Every line of the records below should be restated exactly.

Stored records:
----------
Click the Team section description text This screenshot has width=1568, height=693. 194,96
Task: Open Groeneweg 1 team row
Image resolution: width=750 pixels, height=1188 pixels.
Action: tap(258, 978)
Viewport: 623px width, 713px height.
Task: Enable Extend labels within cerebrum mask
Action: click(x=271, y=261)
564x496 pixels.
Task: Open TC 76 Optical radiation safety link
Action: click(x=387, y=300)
----------
#### Written reply
Click the Team section description text This screenshot has width=1568, height=693. 194,96
Task: Open Groeneweg 1 team row
Image resolution: width=750 pixels, height=1188 pixels.
Action: tap(258, 978)
Viewport: 623px width, 713px height.
Task: Enable Extend labels within cerebrum mask
Action: click(x=271, y=261)
564x496 pixels.
Task: Open TC 76 Optical radiation safety link
Action: click(x=387, y=300)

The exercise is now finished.